Friday, September 2, 2011
Cauliflower Power
According to today’s Nonfarm Payrolls Report, the U.S. economy added no, nil, nada, zero jobs in the month of August. Nonfarm Payrolls data for July and June were revised lower by a combined 56,000 jobs. Although it is true that the strike at Verizon contributed to the majority of the 48,000 jobs lost in the information sector, adding back each and every lost communications job would have resulted in a print of 48,000 new jobs. Pundits should stop trying to spin the economic data.
The truth is that the economy, which had only gained limited traction since the recession ended two years ago, is sputtering. Politicians, pundits and the American people should stop looking to the Fed for solutions. The Fed has done almost all it can do. QE3 will be like pushing on a string. The best it can do is to “twist” and move its bond holdings farther out on the yield curve (10-year or so) to have a direct effect on driving down mortgage rates. The Fed can also set inflation, growth and employment targets to instill confidence among capital market participants. All of this is well and good, but these are cyclical tools to remedy cyclical problems. The troubles facing the U.S. economy are of a structural nature.
The problems facing the U.S. economy are:
1) Too many homes and too few qualified buyers. Not all of it is due to exceptionally tight lending standards. There are far too many homes even if banks adhered to any kind of prudent lending standard.
2) U.S Households are overleveraged. Just as a person must work through a hangover after a long weekend of partying and alcoholic imbibing, U.S households must endure a period of pain as they correct imbalances on their personal balances sheets. The idea of curing too much debt by having consumers incur more debt is nonsensical and irresponsible.
3) The U.S. offers businesses very few comparative advantages versus their global competitors. The U.S. has the second highest corporate tax in the free world. On economically-stagnant Japan has a higher corporate tax rate. U.S. businesses are reluctant to repatriate dollars earned overseas. Instead money is held, spent and invested overseas. Production occurs close to local customers as well. The actions taken by the National Labor Relations Board attempting to block Boeing from opening a factory in low-tax, non-union South Carolina demonstrates how anti-business or current crop of policymakers really are.

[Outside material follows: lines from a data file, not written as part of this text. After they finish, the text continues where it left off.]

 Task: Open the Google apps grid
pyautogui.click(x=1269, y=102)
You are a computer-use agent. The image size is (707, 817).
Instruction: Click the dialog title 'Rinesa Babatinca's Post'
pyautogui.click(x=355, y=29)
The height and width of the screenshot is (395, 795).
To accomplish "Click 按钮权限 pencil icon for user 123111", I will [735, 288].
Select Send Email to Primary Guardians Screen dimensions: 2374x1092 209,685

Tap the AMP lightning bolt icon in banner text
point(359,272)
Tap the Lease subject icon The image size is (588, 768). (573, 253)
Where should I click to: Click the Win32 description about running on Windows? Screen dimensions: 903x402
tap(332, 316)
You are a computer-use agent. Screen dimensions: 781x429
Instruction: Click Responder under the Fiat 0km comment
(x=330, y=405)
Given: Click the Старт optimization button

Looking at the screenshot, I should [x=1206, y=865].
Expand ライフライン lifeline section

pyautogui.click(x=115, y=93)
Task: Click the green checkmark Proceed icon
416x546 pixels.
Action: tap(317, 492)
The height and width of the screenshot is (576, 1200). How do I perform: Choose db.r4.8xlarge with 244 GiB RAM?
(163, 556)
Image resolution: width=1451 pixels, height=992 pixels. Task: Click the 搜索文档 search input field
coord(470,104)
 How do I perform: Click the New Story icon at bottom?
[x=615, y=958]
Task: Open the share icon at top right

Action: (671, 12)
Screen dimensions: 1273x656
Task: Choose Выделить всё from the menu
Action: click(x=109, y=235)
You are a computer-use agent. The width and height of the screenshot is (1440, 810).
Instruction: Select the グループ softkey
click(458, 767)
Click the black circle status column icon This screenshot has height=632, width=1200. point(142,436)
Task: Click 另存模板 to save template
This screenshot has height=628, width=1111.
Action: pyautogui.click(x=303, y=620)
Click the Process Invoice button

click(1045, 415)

This is not about political ideology or social justice, it is about a malfunctioning alleged market economy that has been hamstrung for far too long by nonsensical, albeit well-intentioned, government policies the negative effects of which have been offset by Fed policy since the early 1990s. The Fed can do no more. It is time for policymakers to hold their collective noses and eat the cauliflower that are economically-friendly policies to get the growth engine running.
Bond investors may have read articles this week, one from Bloomberg News and one in the Wall Street Journal, which espoused the opinion that the bond market held a positive outlook for the economy because the yield curve (between its short-term and long-term benchmarks, the two-year and 10-year treasury notes was positively-sloped by a fairly sleep 200 or so basis points. The articles each stated, correctly, that the U.S. economy has never fallen into recession when the yield curve was positively sloped and that the curve flattens or inverts before that happened.
At the risk of insulting the intelligence of the two respective authors, are they kidding? The Fed has the Fed Funds rate at effectively zero. Since Fed monetary policy rules the short end of the yield curve, the two year note is anchored below 20 basis points. However, the 10-year is beyond the Fed’s influence. Ten-year yields respond to growth and inflation expectations. A 10-year treasury yield in the low 2.00% area reflects very poor growth. We could see it dip below 2.00% and remain there for an extended period of time if and when the Fed begins reallocating its holdings farther on the curve. However, because of extremely low short-term rates, the yield curve cannot go flat or invert.
The yield curve is about the journey, not the destination, especially in this environment. The fact that, prior to today, the curve between two-years and 10-years had flattened by approximately 70 basis points since the end of June is a more accurate indicator of the bond market’s sentiments regarding the U.S. economy.
The September 20th – 21st FOMC meeting should be interesting. Following today’s employment data we are likely to see one hawk, Minnesota Fed President Narayana Kocherlakota, defect to the doves. However, I do not believe we will see a full-blown QE3. The Fed is more likely to set targets (jawboning), either hard or soft, and announce that it is going to perform extension swaps farther out on the yield curve.
With commodity inflation already elevated and blamed for much of the slowdown in consumer demand and for hampering job creation, aggressive easing could be death for the U.S. economy with the holidays and winter’s cold just months away.
I would wish everyone a happy labor day, but these are not very happy times for labor in the U.S.